PROBLEM DETAILS:
Lay out every line of the listing below as a numbered list, leaving out any blank lines.

RECORDS PROVIDED:
——
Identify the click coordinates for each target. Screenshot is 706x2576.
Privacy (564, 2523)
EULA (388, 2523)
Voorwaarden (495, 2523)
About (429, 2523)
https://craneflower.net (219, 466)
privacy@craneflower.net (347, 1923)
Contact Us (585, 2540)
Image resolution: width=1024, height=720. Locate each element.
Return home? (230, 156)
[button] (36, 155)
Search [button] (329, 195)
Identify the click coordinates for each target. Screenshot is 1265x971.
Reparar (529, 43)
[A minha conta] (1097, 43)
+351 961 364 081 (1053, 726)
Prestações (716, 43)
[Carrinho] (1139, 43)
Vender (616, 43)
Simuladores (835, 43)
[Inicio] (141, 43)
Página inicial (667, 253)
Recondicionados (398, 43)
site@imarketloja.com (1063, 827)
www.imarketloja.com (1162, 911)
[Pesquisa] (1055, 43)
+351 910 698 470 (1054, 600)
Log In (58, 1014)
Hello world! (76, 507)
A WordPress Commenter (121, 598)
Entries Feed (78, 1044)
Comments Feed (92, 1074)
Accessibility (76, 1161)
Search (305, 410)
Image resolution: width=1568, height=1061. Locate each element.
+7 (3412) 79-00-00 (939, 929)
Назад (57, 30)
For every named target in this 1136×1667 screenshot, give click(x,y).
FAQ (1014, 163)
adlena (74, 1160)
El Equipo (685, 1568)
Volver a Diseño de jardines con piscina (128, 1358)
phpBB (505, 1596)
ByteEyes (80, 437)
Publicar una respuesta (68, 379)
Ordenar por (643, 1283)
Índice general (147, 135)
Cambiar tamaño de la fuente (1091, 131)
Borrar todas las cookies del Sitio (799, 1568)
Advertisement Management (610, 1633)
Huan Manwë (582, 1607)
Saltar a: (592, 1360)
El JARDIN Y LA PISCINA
——
SOLUTION:
1. Identify the click coordinates for each target. Screenshot is 706x2576.
2. Privacy (564, 2523)
3. EULA (388, 2523)
4. Voorwaarden (495, 2523)
5. About (429, 2523)
6. https://craneflower.net (219, 466)
7. privacy@craneflower.net (347, 1923)
8. Contact Us (585, 2540)
9. Image resolution: width=1024, height=720. Locate each element.
10. Return home? (230, 156)
11. [button] (36, 155)
12. Search [button] (329, 195)
13. Identify the click coordinates for each target. Screenshot is 1265x971.
14. Reparar (529, 43)
15. [A minha conta] (1097, 43)
16. +351 961 364 081 (1053, 726)
17. Prestações (716, 43)
18. [Carrinho] (1139, 43)
19. Vender (616, 43)
20. Simuladores (835, 43)
21. [Inicio] (141, 43)
22. Página inicial (667, 253)
23. Recondicionados (398, 43)
24. site@imarketloja.com (1063, 827)
25. www.imarketloja.com (1162, 911)
26. [Pesquisa] (1055, 43)
27. +351 910 698 470 (1054, 600)
28. Log In (58, 1014)
29. Hello world! (76, 507)
30. A WordPress Commenter (121, 598)
31. Entries Feed (78, 1044)
32. Comments Feed (92, 1074)
33. Accessibility (76, 1161)
34. Search (305, 410)
35. Image resolution: width=1568, height=1061. Locate each element.
36. +7 (3412) 79-00-00 (939, 929)
37. Назад (57, 30)
38. For every named target in this 1136×1667 screenshot, give click(x,y).
39. FAQ (1014, 163)
40. adlena (74, 1160)
41. El Equipo (685, 1568)
42. Volver a Diseño de jardines con piscina (128, 1358)
43. phpBB (505, 1596)
44. ByteEyes (80, 437)
45. Publicar una respuesta (68, 379)
46. Ordenar por (643, 1283)
47. Índice general (147, 135)
48. Cambiar tamaño de la fuente (1091, 131)
49. Borrar todas las cookies del Sitio (799, 1568)
50. Advertisement Management (610, 1633)
51. Huan Manwë (582, 1607)
52. Saltar a: (592, 1360)
53. El JARDIN Y LA PISCINA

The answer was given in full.